Action item: Whatever lies between the line that holds "Toggle the activateSystemLog true value" and the final line of the records below, both included, should be repeated exactly; leave out the pictures and add nothing.

━━━━━━━━━━━━━━━━━━━━

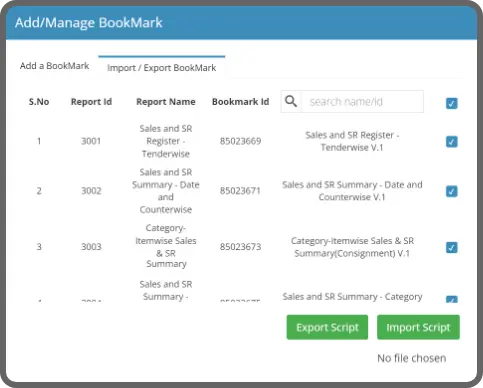Click the S.No column header

coord(39,102)
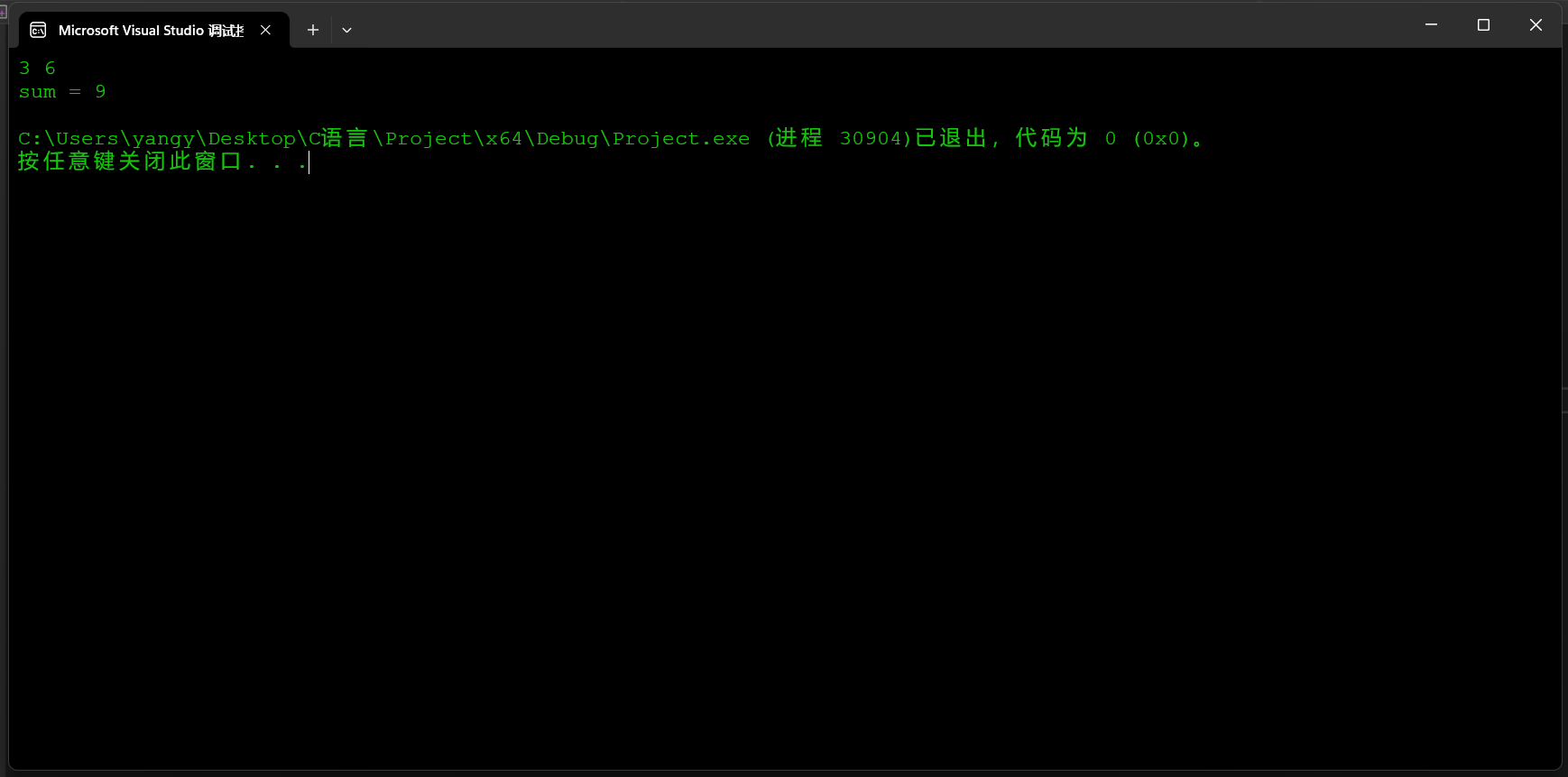Select the sum = 9 output line
The width and height of the screenshot is (1568, 777).
[x=61, y=91]
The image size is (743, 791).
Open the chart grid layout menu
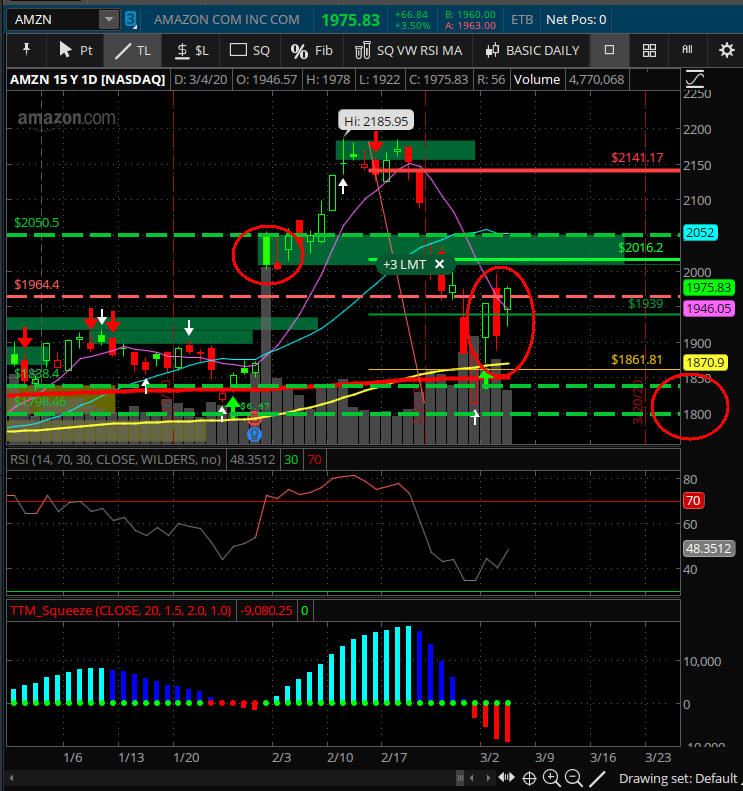649,50
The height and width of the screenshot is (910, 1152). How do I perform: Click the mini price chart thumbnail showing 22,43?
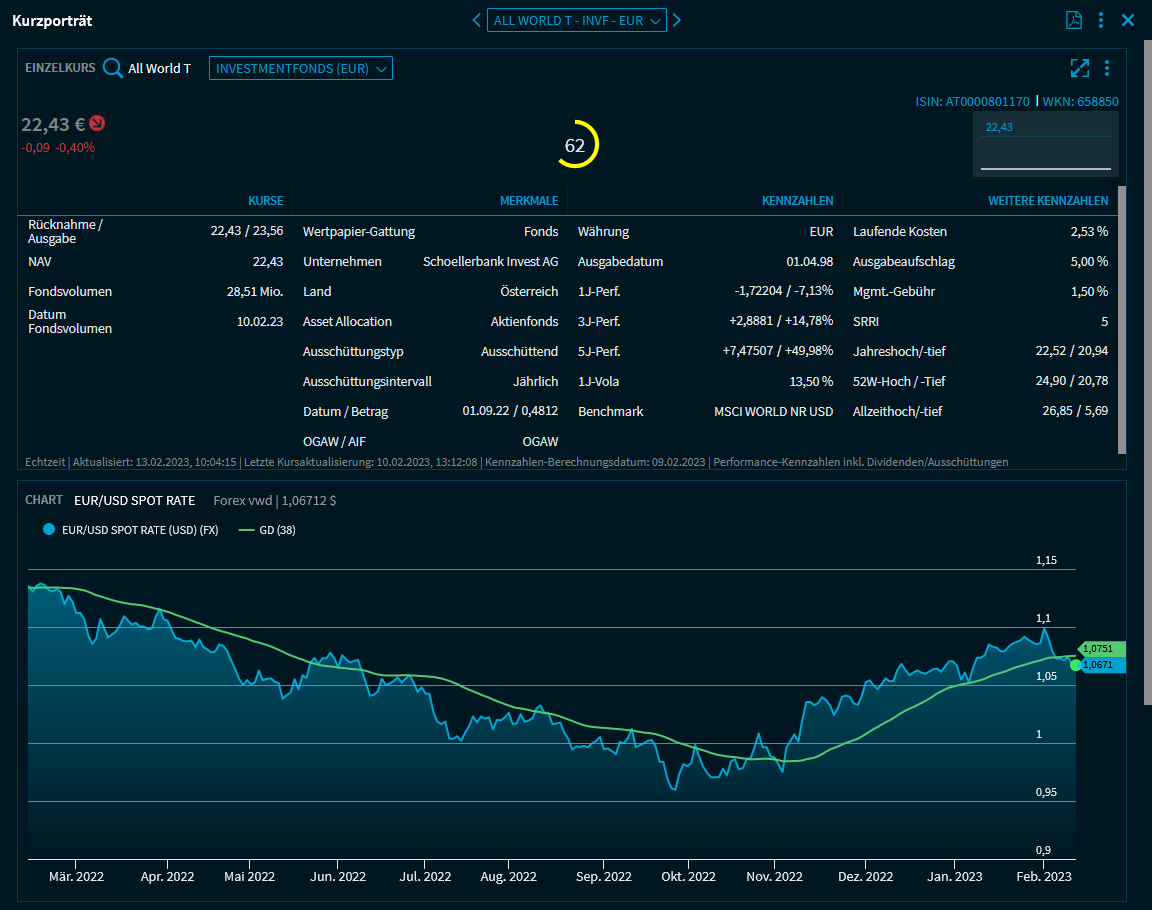click(1045, 145)
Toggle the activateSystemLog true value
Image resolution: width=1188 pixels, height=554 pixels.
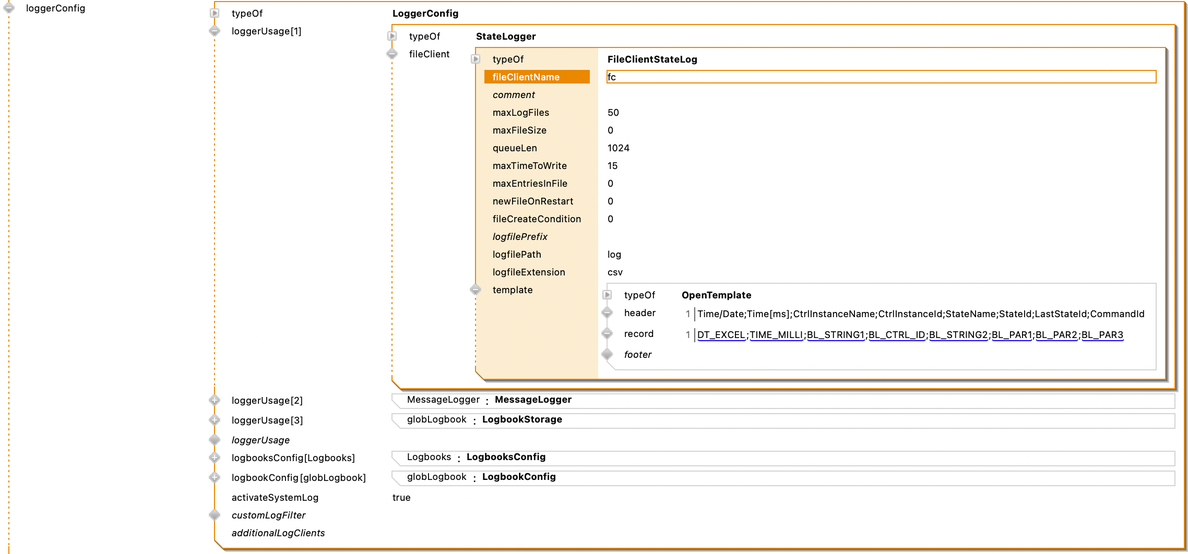tap(401, 498)
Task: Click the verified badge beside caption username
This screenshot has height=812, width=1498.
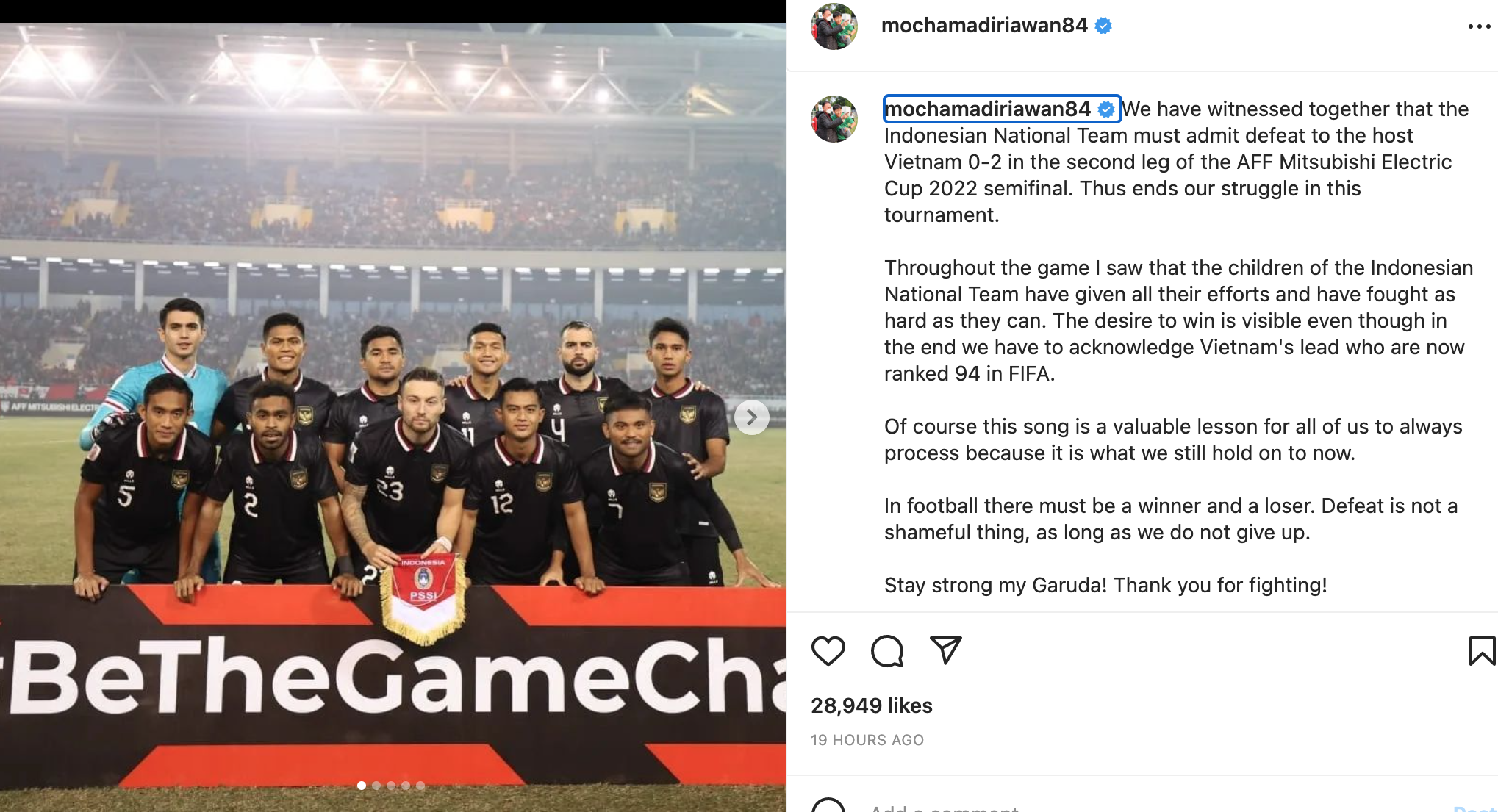Action: pos(1106,109)
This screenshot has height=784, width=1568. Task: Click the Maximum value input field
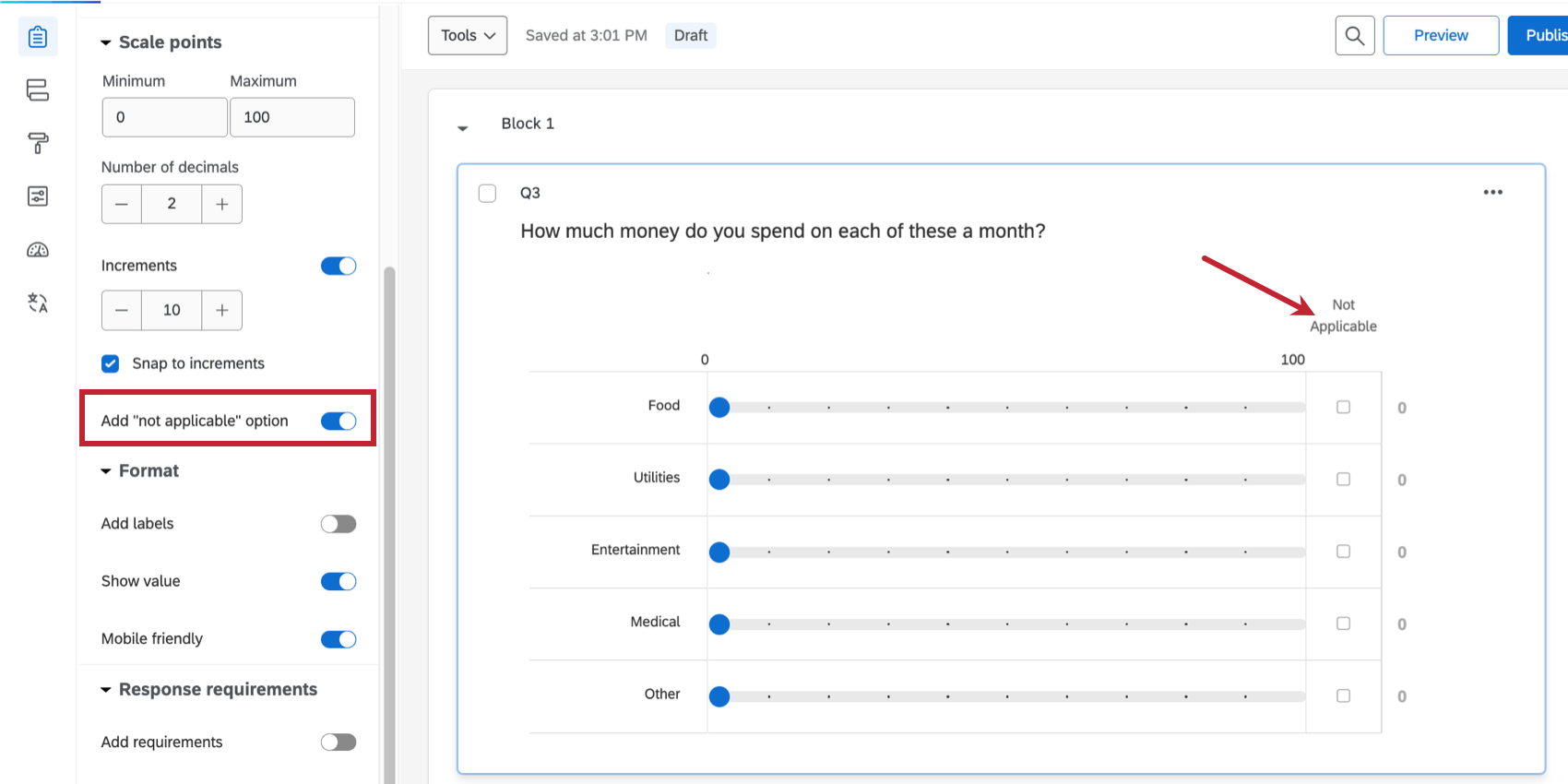(292, 117)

━━━━━━━━━━━━━━━━━━━━

Exercise response:
Toggle the activateSystemLog true value
Image resolution: width=1188 pixels, height=554 pixels.
tap(401, 498)
Task: Click the verified badge beside caption username
This screenshot has height=812, width=1498.
Action: pos(1106,109)
This screenshot has height=784, width=1568. Task: Click the Maximum value input field
(292, 117)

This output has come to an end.